Она схватила оружие, словно это было её собственное сердце, и в её руках меч запел — низко, глухо, будто чувствуя близость битвы.
Славий не отступил. Он только криво усмехнулся.
— Ты, как всегда, драматична, сестра. Мы ведь оба знаем, что твоё место — у меня за спиной, не передо мной с мечом.
Слоун дернулась, как пантера перед прыжком. Меч в её руке дрожал от ярости.
Я всё ещё стояла рядом с отцом, и теперь видела, как его губы сжались в тонкую линию. Он не любил вмешиваться в дела детей, но сейчас был на грани.
— Камьен Мортевант, — снова обратился он, и голос его был тише, но в нем звенела смерть, — твой визит — вызов. Ты нарушил клятву нейтралитета, которую скрепили наши предки.
Камьен усмехнулся, и в этом звуке было что-то чудовищно-игривое — будто зверь, решивший поиграть с добычей, прежде чем разорвать её в клочья. Его фиолетовые глаза вспыхнули, и в их глубине плясали молнии, словно небо внутри него знало только бурю.
— Клятвы... — протянул он, и голос его стал тягучим, почти шелковым, но в каждом слове звенело лезвие. — Такие удобные маски для тех, кто боится правды. Что же ты, Трейнор, — он взглянул на моего отца с нескрываемым презрением, — не сдержал свою, когда явился в мой дом, к, и убил моего отца?
Зал будто задрожал. Слова Камьена повисли в воздухе, как проклятие. Я почувствовала, как мир вокруг сжался, как будто кто-то выдавил из него воздух. Сердце застучало в груди с такой силой, что я услышала гул в ушах.
Мой отец не шелохнулся. Лицо его оставалось каменным. Только пальцы стиснулись на рукояти меча, костяшки побелели. Но прежде чем он успел ответить, рядом со мной появился Каллум. Он подбежал — почти слетел с места, точно вихрь — и в его глазах плескалось волнение, первобытное, искреннее. И что-то еще... страх. Короткий, неосознанный. Но он тут же сгорел в его зрачках, и в них осталась только злость.
— Убирайся, грязный жнец! — прошипел он, и его голос рассёк пространство, будто плеть. Каллум выхватил меч, и металл его засверкал в свете люстр.
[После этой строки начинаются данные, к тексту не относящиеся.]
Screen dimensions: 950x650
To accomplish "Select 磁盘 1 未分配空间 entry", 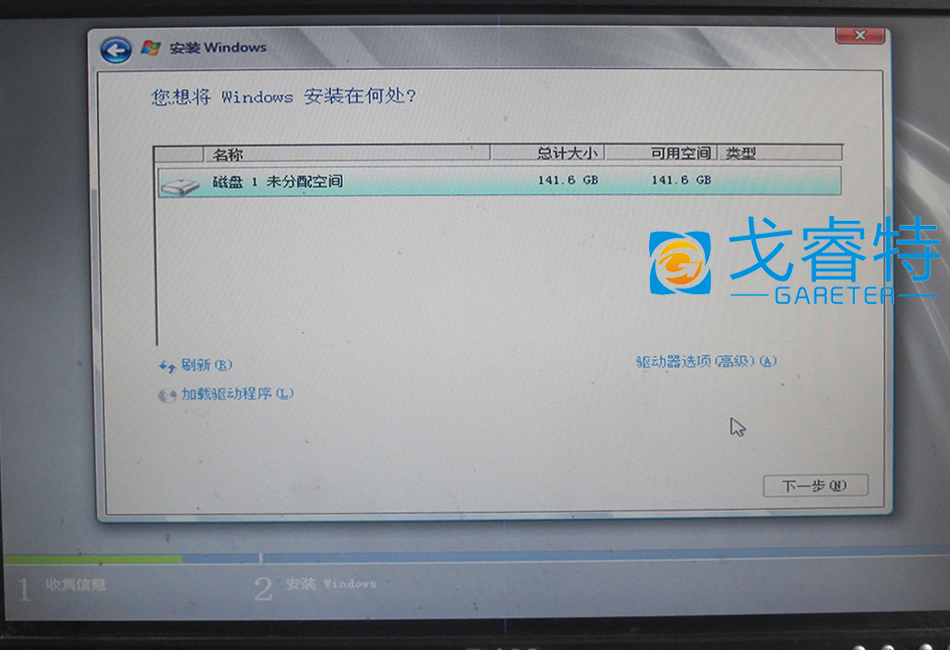I will (x=277, y=182).
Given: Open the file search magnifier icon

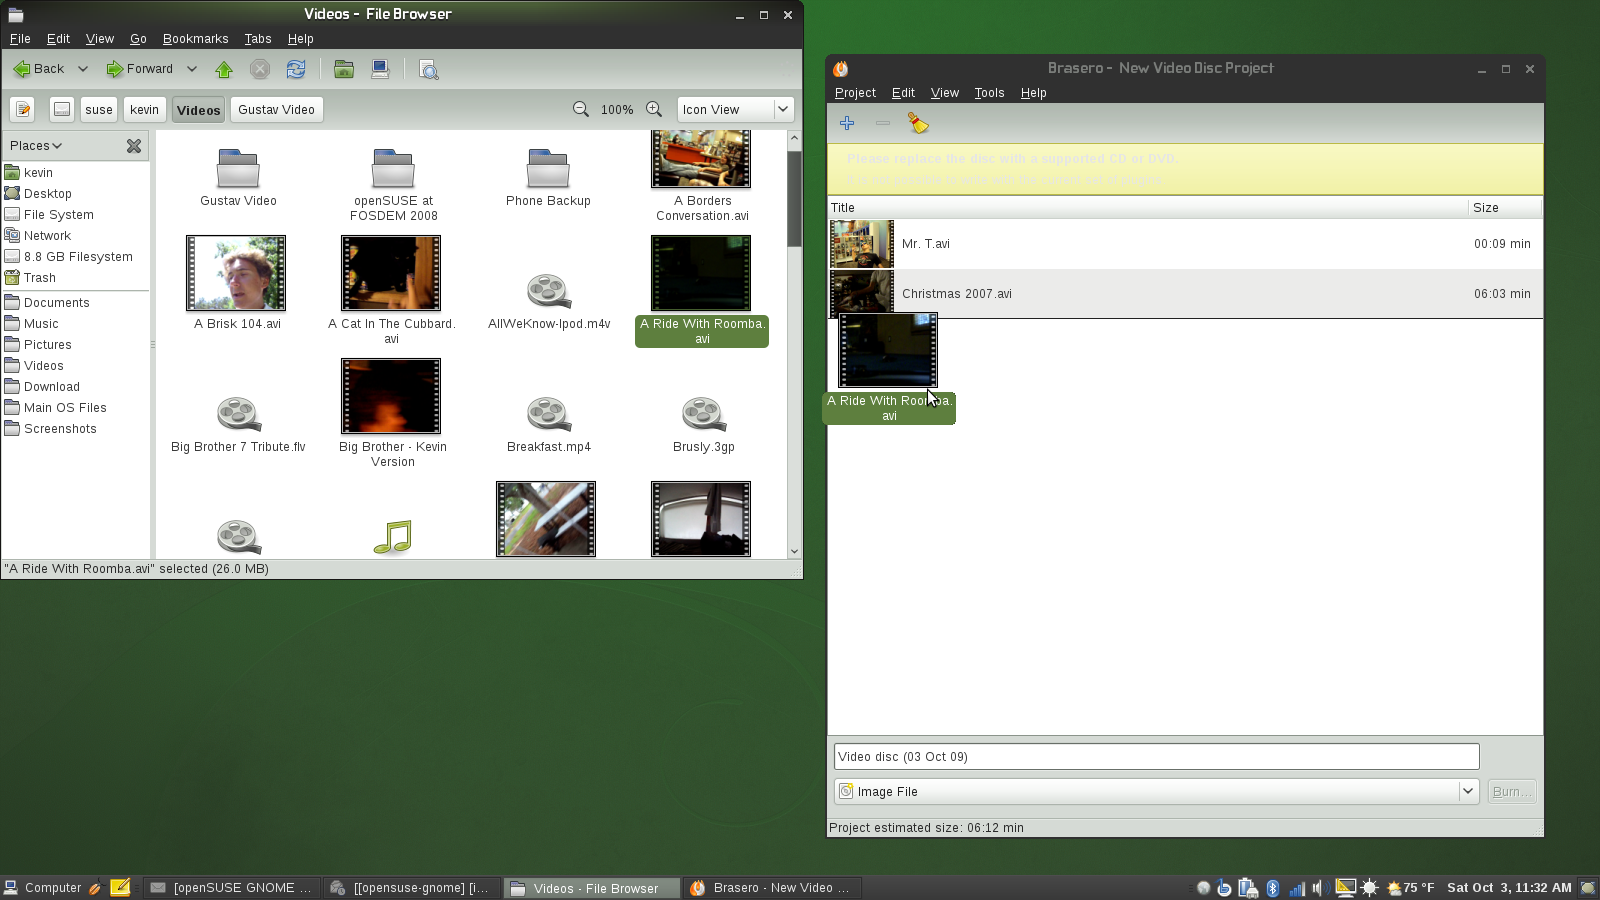Looking at the screenshot, I should pos(429,69).
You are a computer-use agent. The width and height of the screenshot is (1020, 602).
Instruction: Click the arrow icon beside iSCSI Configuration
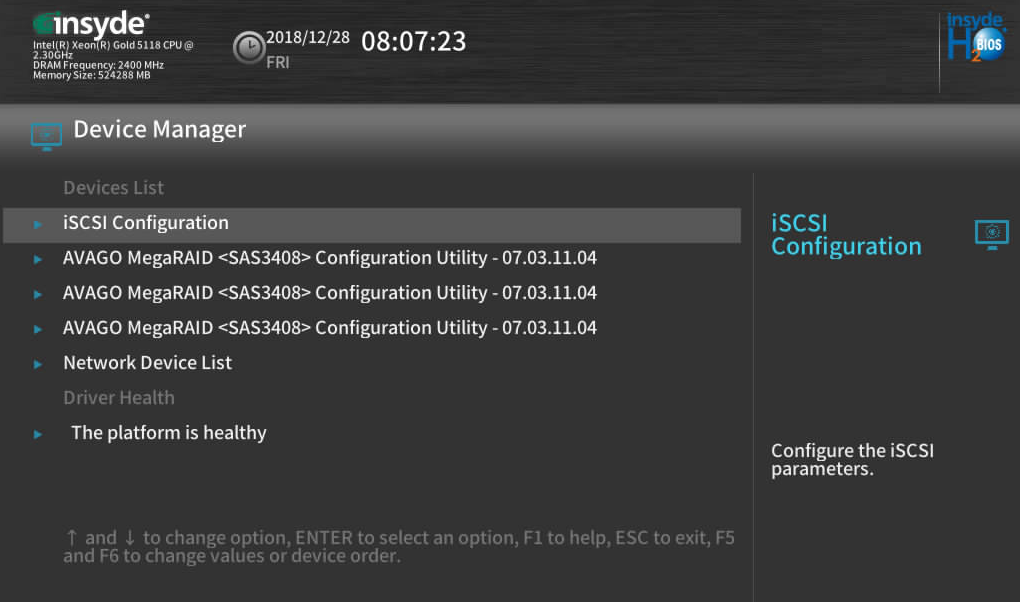tap(38, 225)
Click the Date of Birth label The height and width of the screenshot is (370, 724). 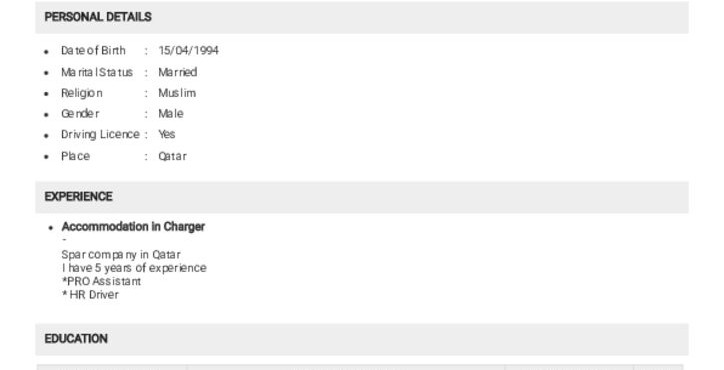(x=93, y=50)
Лезвие, заточенное для войны, отразило вспышку молнии в глазах Камьена.
Он двинулся вперёд, уверенно, шаг за шагом, и встал рядом со Слоун. Их фигуры вырисовывались как символ силы и непокорства — плечом к плечу, готовые встать стеной между нами и принцем.
Слоун, не сводя взгляда с врага, одобрительно кивнула Каллуму. В её руке меч дрожал не от страха, а от желания сразиться.